- _TASK INPUTS_

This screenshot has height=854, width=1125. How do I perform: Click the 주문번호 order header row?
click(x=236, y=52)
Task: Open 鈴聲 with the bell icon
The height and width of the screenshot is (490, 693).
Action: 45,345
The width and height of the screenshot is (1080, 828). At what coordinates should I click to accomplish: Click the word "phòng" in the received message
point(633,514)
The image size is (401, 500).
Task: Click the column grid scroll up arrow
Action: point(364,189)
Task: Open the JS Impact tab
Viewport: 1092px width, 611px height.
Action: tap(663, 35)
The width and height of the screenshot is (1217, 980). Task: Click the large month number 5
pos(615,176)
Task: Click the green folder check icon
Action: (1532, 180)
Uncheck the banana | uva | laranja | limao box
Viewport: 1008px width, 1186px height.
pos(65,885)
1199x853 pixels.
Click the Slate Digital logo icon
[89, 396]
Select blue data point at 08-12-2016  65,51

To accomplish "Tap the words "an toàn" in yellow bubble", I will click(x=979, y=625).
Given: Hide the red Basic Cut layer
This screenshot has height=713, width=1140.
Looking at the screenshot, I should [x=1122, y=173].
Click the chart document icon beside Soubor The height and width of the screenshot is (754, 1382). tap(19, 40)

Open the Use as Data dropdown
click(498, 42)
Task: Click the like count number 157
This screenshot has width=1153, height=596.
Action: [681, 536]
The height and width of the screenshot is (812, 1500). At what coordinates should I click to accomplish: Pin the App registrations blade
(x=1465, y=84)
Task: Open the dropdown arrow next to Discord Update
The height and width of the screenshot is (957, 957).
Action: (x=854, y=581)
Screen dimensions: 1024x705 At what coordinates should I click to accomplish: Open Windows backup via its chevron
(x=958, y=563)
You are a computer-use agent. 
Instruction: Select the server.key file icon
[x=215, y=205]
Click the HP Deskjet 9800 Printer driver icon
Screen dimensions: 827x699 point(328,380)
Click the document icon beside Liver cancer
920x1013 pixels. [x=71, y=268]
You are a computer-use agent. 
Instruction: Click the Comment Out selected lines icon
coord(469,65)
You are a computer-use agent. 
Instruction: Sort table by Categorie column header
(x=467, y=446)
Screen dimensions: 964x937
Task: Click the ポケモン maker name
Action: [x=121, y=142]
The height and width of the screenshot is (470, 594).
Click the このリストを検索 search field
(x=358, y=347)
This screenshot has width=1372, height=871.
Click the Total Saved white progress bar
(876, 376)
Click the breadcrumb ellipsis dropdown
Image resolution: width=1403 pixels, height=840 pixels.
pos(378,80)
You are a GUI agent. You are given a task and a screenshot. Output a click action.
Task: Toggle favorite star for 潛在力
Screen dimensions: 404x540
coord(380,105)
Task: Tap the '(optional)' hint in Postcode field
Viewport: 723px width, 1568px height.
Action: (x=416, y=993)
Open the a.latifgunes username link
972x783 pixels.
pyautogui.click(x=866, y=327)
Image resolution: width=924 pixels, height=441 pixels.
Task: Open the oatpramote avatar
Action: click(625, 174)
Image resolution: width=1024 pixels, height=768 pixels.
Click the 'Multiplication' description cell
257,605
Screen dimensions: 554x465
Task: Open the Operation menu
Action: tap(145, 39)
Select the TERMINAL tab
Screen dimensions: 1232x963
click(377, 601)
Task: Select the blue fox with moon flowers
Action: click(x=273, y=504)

- _ABOUT THIS EXERCISE_
Reproduce the whole listing, exactly.

- _SOLVED EXERCISE_
This screenshot has height=854, width=1125. How do I perform: Click the 주문번호 order header row?
click(x=236, y=52)
Task: Open 鈴聲 with the bell icon
The height and width of the screenshot is (490, 693).
Action: 45,345
The width and height of the screenshot is (1080, 828). At what coordinates should I click to accomplish: Click the word "phòng" in the received message
point(633,514)
The image size is (401, 500).
Task: Click the column grid scroll up arrow
Action: point(364,189)
Task: Open the JS Impact tab
Viewport: 1092px width, 611px height.
Action: tap(663, 35)
The width and height of the screenshot is (1217, 980). Task: Click the large month number 5
pos(615,176)
Task: Click the green folder check icon
Action: (1532, 180)
Uncheck the banana | uva | laranja | limao box
Viewport: 1008px width, 1186px height.
pos(65,885)
1199x853 pixels.
Click the Slate Digital logo icon
[89, 396]
Select blue data point at 08-12-2016  65,51

To accomplish "Tap the words "an toàn" in yellow bubble", I will click(x=979, y=625).
Given: Hide the red Basic Cut layer
This screenshot has height=713, width=1140.
Looking at the screenshot, I should [x=1122, y=173].
Click the chart document icon beside Soubor The height and width of the screenshot is (754, 1382). tap(19, 40)

Open the Use as Data dropdown
click(498, 42)
Task: Click the like count number 157
This screenshot has width=1153, height=596.
Action: [681, 536]
The height and width of the screenshot is (812, 1500). At what coordinates should I click to accomplish: Pin the App registrations blade
(x=1465, y=84)
Task: Open the dropdown arrow next to Discord Update
The height and width of the screenshot is (957, 957).
Action: (x=854, y=581)
Screen dimensions: 1024x705 At what coordinates should I click to accomplish: Open Windows backup via its chevron
(x=958, y=563)
You are a computer-use agent. 
Instruction: Select the server.key file icon
[x=215, y=205]
Click the HP Deskjet 9800 Printer driver icon
Screen dimensions: 827x699 point(328,380)
Click the document icon beside Liver cancer
920x1013 pixels. [x=71, y=268]
You are a computer-use agent. 
Instruction: Click the Comment Out selected lines icon
coord(469,65)
You are a computer-use agent. 
Instruction: Sort table by Categorie column header
(x=467, y=446)
Screen dimensions: 964x937
Task: Click the ポケモン maker name
Action: [x=121, y=142]
The height and width of the screenshot is (470, 594).
Click the このリストを検索 search field
(x=358, y=347)
This screenshot has width=1372, height=871.
Click the Total Saved white progress bar
(876, 376)
Click the breadcrumb ellipsis dropdown
Image resolution: width=1403 pixels, height=840 pixels.
pos(378,80)
You are a GUI agent. You are given a task and a screenshot. Output a click action.
Task: Toggle favorite star for 潛在力
Screen dimensions: 404x540
coord(380,105)
Task: Tap the '(optional)' hint in Postcode field
Viewport: 723px width, 1568px height.
Action: (x=416, y=993)
Open the a.latifgunes username link
972x783 pixels.
pyautogui.click(x=866, y=327)
Image resolution: width=924 pixels, height=441 pixels.
Task: Open the oatpramote avatar
Action: click(625, 174)
Image resolution: width=1024 pixels, height=768 pixels.
Click the 'Multiplication' description cell
257,605
Screen dimensions: 554x465
Task: Open the Operation menu
Action: tap(145, 39)
Select the TERMINAL tab
Screen dimensions: 1232x963
click(377, 601)
Task: Select the blue fox with moon flowers
Action: click(x=273, y=504)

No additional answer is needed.